This audiobook studio turned The Martian into an international success

Why it’s interesting: You probably remember The Martian as a Matt Damon film, but a studio that specializes in adapting self-published ebooks into audiobooks is what put the story on the map.

The Athletic kept growing even without live sports

Why it’s interesting: Wow. The Athletic managed to get to 1 million paying subscribers during a pandemic when virtually no sports were being played.

Serial podcast sold to The New York Times

Why it’s interesting: Looks like The New York Times paid $25 million for Serial Productions, which is more reasonable than the original $75 million price tag that was floating around. At the end of the day, it’s only produced three seasons and one spin-off podcast in six years.

NPR’s member stations have become an albatross around NPR’s neck

Why it’s interesting: NPR has great content and a great brand. Some of its current struggles can be traced back to its governing structure, which forces it to be a radio-first organization.

Conservative media doesn’t necessarily dominate Facebook

Why it’s interesting: I’m glad someone finally made this point. Tech journalists focus solely on the most highly-engaged Facebook posts to create a narrative that conservatives pundits dominate Facebook. But that data is highly misleading.

Why publishers learned to love Snapchat again

Why it’s interesting: In 2018, Snapchat was on the ropes. Instagram had successfully copied its Stories feature. Users were fleeing. And its publishing partners were unhappy. Flash forward to today and publishers are generating huge audiences and good revenue on Snapchat.

How The New York Times Book Review adapted to Covid

Why it’s interesting: An interesting piece about how The New York Times had to adapt its entire process for reviewing books so that it could be done outside of the offices. Not an easy thing to do when your previous process relied on the delivery of physical books.

Inside Taylor Lorenz’s process

Why it’s interesting: “Teenagers with as few as 10,000 followers on a platform have talent managers now.”

Spotify’s podcast video tool is a bigger deal than you realize

Why it’s interesting: This is a bigger deal than you might realize. Video recordings of podcast interviews have proved enormously popular on YouTube. In fact, several major YouTubers have two separate channels for their podcasts: one for full episodes and one for short clips.

The fall of Matt Drudge

Why it’s interesting: “By late 2018, The Drudge Report was no longer a top 10 referrer of internet traffic to publisher websites, according to traffic analytics company Parse.ly." I’m honestly surprised his reign lasted as long as it has.

How Substack found its niche in a crowded newsletter market

Why it’s interesting: I think one of Substack’s biggest innovations was they made the platform completely free to use. Tinyletter offered that, but only for the first 5,000 subscribers. Also, Tinyletter just stopped innovating.

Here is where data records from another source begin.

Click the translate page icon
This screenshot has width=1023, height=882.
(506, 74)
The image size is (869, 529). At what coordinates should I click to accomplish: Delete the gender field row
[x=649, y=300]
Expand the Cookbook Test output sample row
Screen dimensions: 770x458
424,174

The YouTube queen of slime

Why it’s interesting: There’s a YouTuber who’s built up 1 million+ followers and an entire career by making videos exclusively about…slime.

Why Hulu’s self-service ads are a big deal

Why it’s interesting: It may soon become just as easy to advertise on Hulu as it is to buy ads on YouTube. That’s a pretty big deal in terms of how much it could expand Hulu’s advertising base. Self service ads are what made Google and Facebook so successful.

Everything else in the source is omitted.